The Gospel makes the human soul recognize the voice of its Creator, its Heavenly Father, in its own heart. In the language of philosophy, the Word of God is immanent in us; that is, it is “in us, with us, and not outside of us” and not alien to us although it exceeds our mental grasp. The seed of the Kingdom of God sown in us, springs up, and grows mysteriously. Scripture says that a man “sleeps and gets up night and day and does not know how the Kingdom of God springs up in him” (Mark 4:27). The seed springs up in him unnoticed, miraculous. We cannot tell whether the seed increases by 30-fold, by 60-fold or by 100-fold. We know only that when our heart begins to burn, as within the disciples at Emmaus, that the Lord Himself is opening our mind to understand the Scriptures (Luke 24:32), introducing His Kingdom to us.

In place of the desire to learn from the Gospel about God, our hearts begins to learn about Him from within our own hearts, showing that the seed has brought forth fruit. We cannot judge the quantity or quality of fruit borne from the seed in us, but we know that all the fruits from Him are too many to return to Him.

In the rhythm of the return to God the Father, the Son of Man on the Cross, summed up His earthly life: “Father, into thy hands I commend my spirit!” In the Liturgy, when we pray for the sending down of the divine grace, we cry out: ” Thy own of Thine own we offer unto Thee!”
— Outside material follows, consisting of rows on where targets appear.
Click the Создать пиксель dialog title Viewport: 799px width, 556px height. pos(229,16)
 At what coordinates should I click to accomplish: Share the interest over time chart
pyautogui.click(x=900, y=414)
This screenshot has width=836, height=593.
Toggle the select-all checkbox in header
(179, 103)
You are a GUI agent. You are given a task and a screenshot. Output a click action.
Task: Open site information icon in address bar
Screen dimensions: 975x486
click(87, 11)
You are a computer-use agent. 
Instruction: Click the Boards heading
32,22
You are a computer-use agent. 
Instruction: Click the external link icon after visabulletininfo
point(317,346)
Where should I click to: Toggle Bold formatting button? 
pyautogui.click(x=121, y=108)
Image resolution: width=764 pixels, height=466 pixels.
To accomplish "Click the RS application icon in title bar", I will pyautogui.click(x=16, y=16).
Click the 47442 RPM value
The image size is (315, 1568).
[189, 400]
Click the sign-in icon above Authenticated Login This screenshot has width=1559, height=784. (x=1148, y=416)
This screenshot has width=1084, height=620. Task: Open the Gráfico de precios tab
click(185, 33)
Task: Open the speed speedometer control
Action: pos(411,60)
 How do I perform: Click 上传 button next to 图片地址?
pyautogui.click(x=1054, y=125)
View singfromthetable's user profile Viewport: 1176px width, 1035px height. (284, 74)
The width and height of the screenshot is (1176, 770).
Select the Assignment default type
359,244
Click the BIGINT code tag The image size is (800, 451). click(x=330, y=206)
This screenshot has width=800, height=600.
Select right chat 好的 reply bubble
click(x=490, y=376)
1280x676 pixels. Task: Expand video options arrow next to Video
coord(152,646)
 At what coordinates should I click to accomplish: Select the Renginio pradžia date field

Regarding the fruits of the seed of the Kingdom of Heaven, God says thus to man: “My son, give me thine heart!” (Proverbs 23:26). That is, “All that thou hast, O man, thy gifts and talents, thy deeds and thoughts and feelings, all that thou lovest and believest in, that is thy whole life, thy whole heart, give this back to Him Who gave it Thee.” But we must give back to God pure thoughts and feelings, pure love and faith, a pure life and an immaculate heart. Following the psalmist, we make ready to say: “Ready is my heart, O God, ready is my heart” (Psalm 57:7).

But how do we prepare the heart, make it ready to receive the seed, the Word of God? The parable of the sower concludes with the words “He who hath ears to hear, let him hear!” Using these words, the Lord knocks at the heart of each man, asking each man to look into his soul, to know what group of people in the parable he belongs to.

In the parable of the sower, Christ asks everyone to receive the Word of God with all his being, to receive it into a pure and good heart. Apostle Paul said of himself: “I live, yet not I, but Christ liveth in me.”

So that the Word of God might put forth deep roots in our hearts, we must prepare the ground of our heart like the wise farmer, clearing earth of thorns and weeds that hinder the good fruit. By repentance we free the Word of God to clear sins and to uproot evil from our hearts. The Word of God “through a Divine change” regenerates the very nature of Men, according to the holy Gregory the Theologian.

The parable of the sower shows that God does not save a man without participation of the man himself. The Lord puts His life-creating Word into the man’s mind. The man must open his heart, accept the Word into it, and bring forth its fruit. In the Lord’s Prayer, “Our Father,” we repeat the words “Thy Kingdom come, Thy will be done, on earth as it is in heaven.” And Christ answers this hope: “The kingdom of God is within you.” This kingdom that we want, according to Christ’s word, is gained only by exertion. The Lord awaits action by man, man’s service to God and his neighbor, and man’s pursuit of his own personal perfection.